= The Bat of Minerva =

Cable TV show of Twin Cities, Minnesota

The Bat of Minerva, a regional cable television show based in the Twin Cities of Minneapolis and St. Paul, engages people in conversation about their lives and ideas. The late night show is produced and directed by philosopher Peter Shea, who interviews participants from behind the camera. The director describes the show as a place to provoke discussion among adults and obtain pleasure from conceptual conversation. Past guests of the show have included scholars, artists, journalists, and thoughtful people in many different life situations, such as an assistant zookeeper, a historical re-enactor, an attorney, a furniture business owner, and a gardener. The name of the show harkens to Hegel’s observation that “Only when the dusk starts to fall does the owl of Minerva spread its wings and fly.”

==Programming history==
Peter Shea founded The Bat of Minerva in 1995. The show has since run a regular Sunday midnight spot on Metro Cable Network Channel 6 in the Twin Cities. Some distinguished past guests include Eugene McCarthy, Morton Subotnick, Juliet Schor, Stacy Alaimo, Leigh Fondakowski, Lawrence Venuti, Leonard Marcus, and Juhani Pallasmaa.

In 2006 The Bat of Minerva began to collaborate with Institute for Advanced Study at University of Minnesota to interview scholars and artists visiting or associated with the Institute. The Institute archives the show on its website for public viewing.

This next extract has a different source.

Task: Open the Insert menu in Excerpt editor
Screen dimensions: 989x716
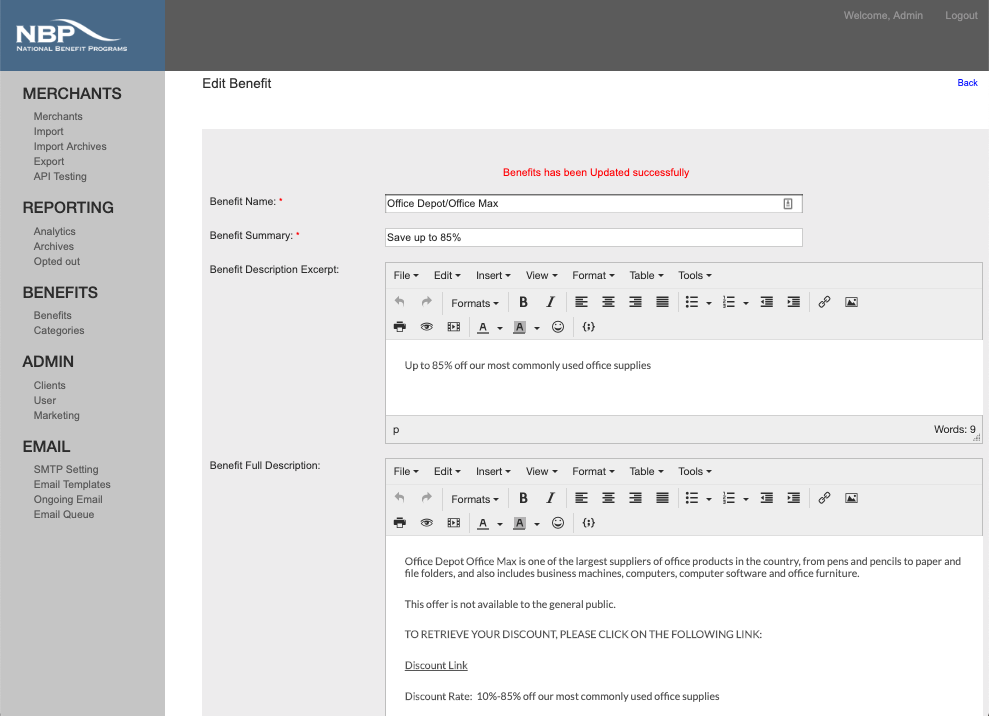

In 2010 The Bat of Minerva videotaped the University of Minnesota course “Oil and Water: The Gulf Oil Spill of 2010” and offered the lectures online through the Institute. In 2011 The Bat of Minerva held a special interview series in response to the March 2011 Tōhoku earthquake and tsunami in Japan and the 2011 Mississippi River floods. In 2012 and 2013 Peter Shea did a series of interviews on Minnesota food producers, interviewing farmers, activists, food shelf operators, restaurant owners and workers, and others concerned with the production of food in southwest Minnesota. Shea has also begun a series of interviews with prominent electronic musicians.